### Excerpt
┄┄┄┄┄┄
Can I be honest, though? 3.1 miles seems like a lot longer than it actually is. Maybe it was the turn-around point, or maybe it was because I’ve driven the route so many times… I’m not sure. And it’s definitely different from walking a track or running the same distance on an elliptical. I came in at 1:02:38, which is about what I expected for a 3-ish mile walk (I’ve got short little legs, remember?), but it was still shorter than the times of some people who chose to run it. Maybe next year. As I rounded the corner to go back to the main staging area, I saw my mom, sister, and boyfriend walking towards me to congratulate me. I was informed that I could use a shower, but they still took me to McDonalds for me to indulge in a large Coke and fries. I didn’t give either of those things up for Lent, but the day I inexplicably went on a Coca-Cola hiatus just happened to coincide with Ash Wednesday. I’m very glad that I challenged myself with this 5k. Giving up excuses for Lent really helped me prepare for this, and blogging about my goal probably helped, too. Thank you all for your encouragement, tips, and suggestions along the way. So what’s next for me? I don’t quite know yet. Let me graduate in May with my Master’s degree and we’ll go from there. But, it’s very likely that I’ll be accumulating more race bibs in the future!

Tramps Like Us, Baby, We Were Born to Run…

14 Mar

Have you ever had to participate in one of those group ice-breaking activities? You know, where they ask you some random thing about yourself and you usually have to stand there for a minute or two and say “um” multiple times? Like, “if you were a cartoon character, who would you be?” (A mix between Lisa Simpson and Leila from Futurama, obvs.) Or, “Give us a motion to associate with your name,” to which I respond by recreating Olive’s Super Freak routine, move for move:

However, if I’m ever asked what animal I would be, I’m going to respond “bumblebee.” We’ve all heard that very scientific fact that the bumblebee should not be capable of flying because of it’s awkward body and tiny, fragile little wings, but it does.  In that sense, my friends, I am like the noble bumblebee. I’d like to think that my little legs get me where I need to go. Perhaps not very quickly, but I get there. So, this is probably why I surprised myself a little bit when I decided that I would participate in the 2nd Annual Campbell-Dickinson St. Patrick’s Day 5k Run/Walk in my hometown. I’m sure a lot of other people never expected me to want to participate in such an event, either. I chose this as a short-term goal for myself towards the end of last year. But, I actually really enjoy working out, when I can get to it, of course; it’s just that walking/running is perhaps on the bottom of my list of enjoyable workouts, which looks like this:

1. Zumba      2. Lifting      3. Running/Walking

 I just find it boring, especially if you’re on a treadmill or just walking around a track multiple times. You’re not really getting anywhere. I do enjoy using the ellipticals at the Rec Center, but I have a hard time finding one that’s parked below a TV with a channel I like. Most of the time, I end up on the machines closest to the TV showing CNN or VH1. I need something to motivate me when I work out, which is why good music is an absolute must. Zumba obviously has fun, energizing music to dance to, although I do appreciate it when there are Top 40 songs mixed in with raggaeton, salsa, and cumbia. It makes it easier for me to do the arm workout or squat songs at home. When I lift, I prefer something with a slower, heavier beat, that puts me in a kind of, let’s say… overly self-assured attitude. That should explain why Kanye West shows up a couple of times on my lifting playlist. Actually, looking at a small sample of it, a lot of it is rap, I guess:

1. Let Me Blow Ya Mind – Eve w/ Gwen Stefani
2. God’s Gonna Cut You Down – Johnny Cash
3. Amazing – Kanye West
4. Black & Yellow – Wiz Khalifa
5. Can’t Tell Me Nothing – Kanye West

Johnny Cash? Where did you come from? Whatever, that song is hard. Anyway, I’m walking in this 5k on Saturday, and I need to update my playlist. I’ve already taken out the songs I skip most of the time whenever I work out, and this is what I have left:

  1. American Girl – Tom Petty & the Heartbreakers
  2. Bad Romance – Lady Gaga
  3. Born to Run – Bruce Springsteen & the E Street Band
  4. Born This Way – Lady Gaga
  5. Devil’s Dance Floor – Flogging Molly (It is St. Patrick’s Day, after all.)
┄┄┄┄┄┄
(Saved data entries)
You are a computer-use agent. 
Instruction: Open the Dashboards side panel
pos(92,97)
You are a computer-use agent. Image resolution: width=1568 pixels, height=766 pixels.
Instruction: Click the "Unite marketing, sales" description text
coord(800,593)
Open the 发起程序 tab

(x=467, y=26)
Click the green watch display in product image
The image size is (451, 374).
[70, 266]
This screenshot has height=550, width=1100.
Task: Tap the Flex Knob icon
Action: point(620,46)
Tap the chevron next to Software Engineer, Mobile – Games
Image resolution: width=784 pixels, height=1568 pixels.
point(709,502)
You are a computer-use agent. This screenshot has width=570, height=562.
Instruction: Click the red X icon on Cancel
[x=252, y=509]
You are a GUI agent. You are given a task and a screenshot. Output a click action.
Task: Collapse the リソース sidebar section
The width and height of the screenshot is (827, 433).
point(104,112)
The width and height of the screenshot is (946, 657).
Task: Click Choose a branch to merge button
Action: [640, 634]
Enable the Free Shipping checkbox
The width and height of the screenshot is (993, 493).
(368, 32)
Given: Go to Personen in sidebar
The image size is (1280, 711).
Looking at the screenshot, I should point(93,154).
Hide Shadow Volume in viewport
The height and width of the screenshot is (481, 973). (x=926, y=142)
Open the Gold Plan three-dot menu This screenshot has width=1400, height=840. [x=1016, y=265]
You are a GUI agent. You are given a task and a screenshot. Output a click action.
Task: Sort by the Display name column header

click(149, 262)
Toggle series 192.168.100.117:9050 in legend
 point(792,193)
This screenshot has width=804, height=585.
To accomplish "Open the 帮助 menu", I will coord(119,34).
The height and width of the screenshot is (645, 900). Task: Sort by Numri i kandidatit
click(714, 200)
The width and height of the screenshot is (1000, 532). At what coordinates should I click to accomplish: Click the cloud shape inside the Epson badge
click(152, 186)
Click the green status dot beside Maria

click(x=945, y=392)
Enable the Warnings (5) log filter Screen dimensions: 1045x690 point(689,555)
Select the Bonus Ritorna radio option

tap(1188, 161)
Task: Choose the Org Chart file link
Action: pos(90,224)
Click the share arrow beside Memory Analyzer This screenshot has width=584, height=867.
┄┄┄┄┄┄
Continue the blog post about the St. Patrick's Day 5k from where it stops. The records can be set aside, since they play no part here.

  6. Dog Days Are Over – Florence & the Machine
  7. Everybody Needs Somebody To Love – The Blues Brothers
  8. Fat Bottomed Girls – Queen
  9. Get Me Bodied – Beyonce
  10. (I Can’t Get No) Satisfaction – The Rolling Stones
  11. Just the Way You Are – Bruno Mars
  12. Kissing the Lipless – The Shins
  13. Let It Rock – Kevin Rudolf w/ Lil’ Wayne
  14. Please Don’t Stop the Music – Rihanna
  15. Proud Mary – Tina Turner
  16. Rebel, Rebel – David Bowie
  17. Rebels of the Sacred Heart – Flogging Molly
  18. Renegade – Styx
  19. Sabotage – The Beastie Boys
  20. Seven Nation Army – The White Stripes
  21. Single Ladies – Beyonce
  22. Teenage Dream – Katy Perry
  23. Tighten Up – The Black Keys
  24. U.S. Bumper Sticker – Red Wanting Blue
  25. Under Pressure – David Bowie & Queen
  26. What’s Left of the Flag – Flogging Molly
  27. You’re the First, the Last, My Everything – Barry White

But, I need your input. I’d like to have a few more songs on this list in case I don’t want to hear one of these. My only stipulation: absolutely no country music.

So, what would you suggest I listen to while I participate in the 5k this weekend? For those of you who have run/walked a 5k before, any hints or tips? I’ll check back in sometime next week and let you all know how it went. Thanks!

“You don’t choose a life. You live one.”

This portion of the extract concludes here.